Hace 110 años, dos imperios ocupaban el centro de Europa, y dos el este. Estos últimos se ramificaban por Asia. Al occidente de Europa, dos naciones habían construido también un imperio, en este caso colonial: Francia y Gran Bretaña. Al sur, Italia y España tenían unas pocas posesiones en África, puesto que el último había perdido, apenas 15 años antes, los espacios en América y Asia que todavía mantenía.
Diez años después, hace justo un siglo, los dos imperios del centro de Europa habían desaparecido, y su lugar era ocupado por naciones inventadas por los ganadores de la Gran Guerra. Uno de los imperios del este también había caído, pero se reconstruía como Unión Soviética.

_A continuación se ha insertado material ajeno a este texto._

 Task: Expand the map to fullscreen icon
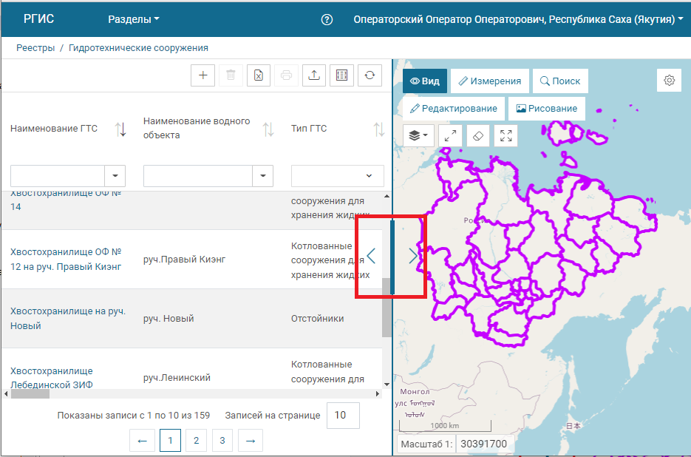506,135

El otro, el Otomano, como los imperios del centro, dejó de existir y en su lugar se crearon las naciones que tradicionalmente se designan como Medio Oriente.
El derrumbe de estructuras políticas con historia de 500 o mil años, sumado al costo humano de la guerra y al desorden económico, en 15 años dio lugar a la Segunda Guerra Mundial, después de la cual los imperios coloniales también dejaron de existir.

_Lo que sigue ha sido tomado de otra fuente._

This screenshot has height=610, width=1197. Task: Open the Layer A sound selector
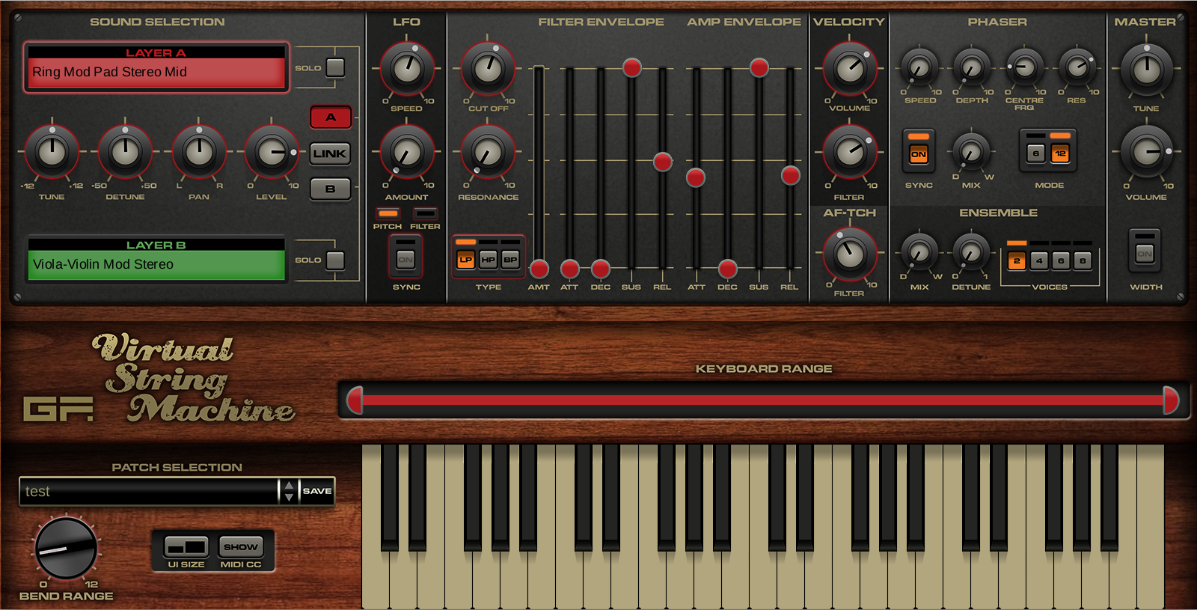click(156, 72)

Uno piensa que lo que conoce es lo que existe, y las dinámicas que superan una vida humana nos son muy difíciles de imaginar. La inestabilidad que hoy vemos, y muchos atribuyen a fenómenos de corto plazo, es en realidad una de estas dinámicas que nos superan. Las naciones inventadas en Europa del Este tuvieron que redefinirse después de la caída del Muro; las de Medio Oriente nunca han podido cuajar, como ocurre también a través de toda África. Menos, pero también inestable, es la herencia del Raj: Pakistán, Bangladesh, Myanmar e India.
Hoy hay países que buscan regresar al imperio que alguna vez fueron, pero las tecnologías de comunicación no lo permiten. Hoy, las naciones también han perdido su carácter de “comunidad imaginaria”, a manos de esas mismas tecnologías. El dicho famoso hace unos años, “piensa global, actúa local” parece haberse convertido en “piensa identitario, actúa global”. Identidades que sólo tienen sentido en las redes comunicacionales impiden eso que antes se llamaba “colaboración cívica” en el entorno cercano.

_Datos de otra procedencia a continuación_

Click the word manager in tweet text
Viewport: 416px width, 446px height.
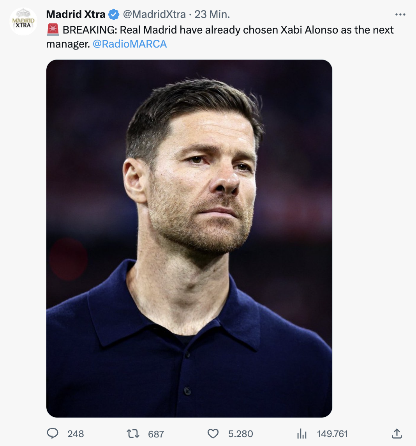67,44
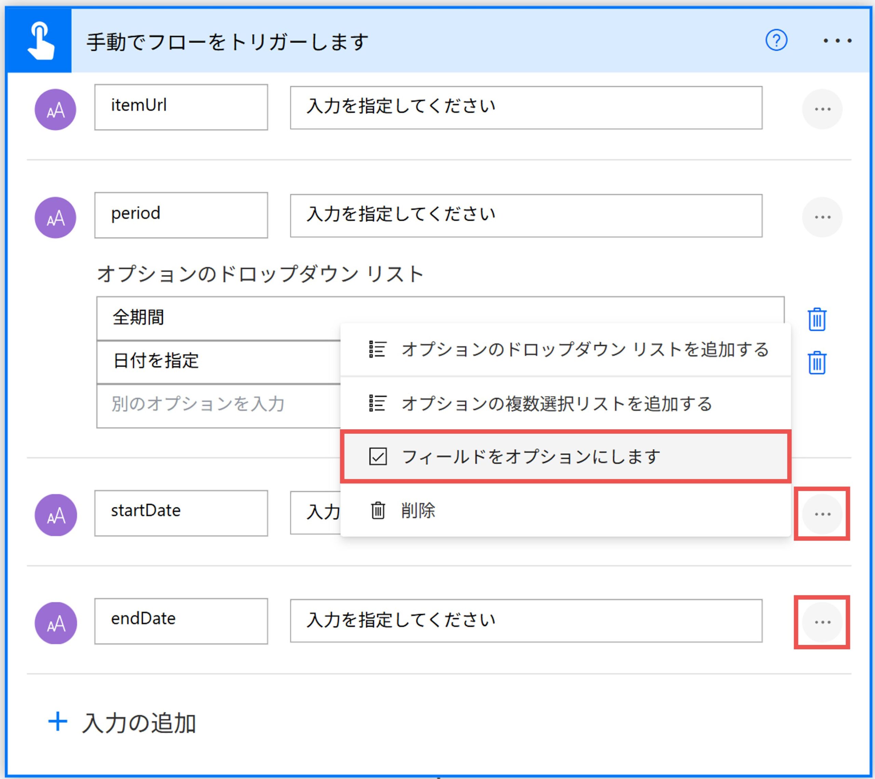Viewport: 875px width, 779px height.
Task: Click the text-type icon beside endDate
Action: point(56,623)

Con una sociedad totalmente desarticulada, a-islada en el archipiélago identitario, nada hay que impida la concentración de poder. En regímenes autoritarios, los hegemones pueden extender su mandato, inventar guerras, destruir grupos, y nada los detiene. En regímenes todavía democráticos, sólo la demagogia puede atraer a los a-islados en cantidad suficiente para alcanzar el poder, y desde ahí emular a los hegemones.
Como ve, no es lo mismo que vivimos hace cien años, pero sí lo es. Es un momento de cambio profundo de estructuras. Ya no de imperios a naciones, muchas de ellas fallidas. Lo que cruje ahora es la idea misma de nación, y no es claro qué pueda reemplazarla. ¿Es más probable el renacimiento de imperios multiculturales? ¿Es acaso posible el regreso de ciudades-Estado? ¿De qué manera las islas identitarias pueden ser compatibles con las necesidades operativas que hasta hoy resuelve la nación?
A través de milenios hemos construido narrativas que nos permiten vivir en grupos cada vez mayores. Es posible que la cúspide la hayamos alcanzado con los medios masivos en los que una sola persona informaba a decenas de millones. La dispersión provocada por las actuales tecnologías no parece incentivar la cooperación necesaria para sostener las sociedades que, hasta hace 15 años, habíamos construido. Curiosamente, esto ocurre cuando, por primera vez, la humanidad empieza a reducir su tamaño.
Sirvan estas ideas, preguntas, hipótesis, para marco de referencia. El próximo año será extraño, pero tal vez con esto algunas cosas empiecen a tener sentido.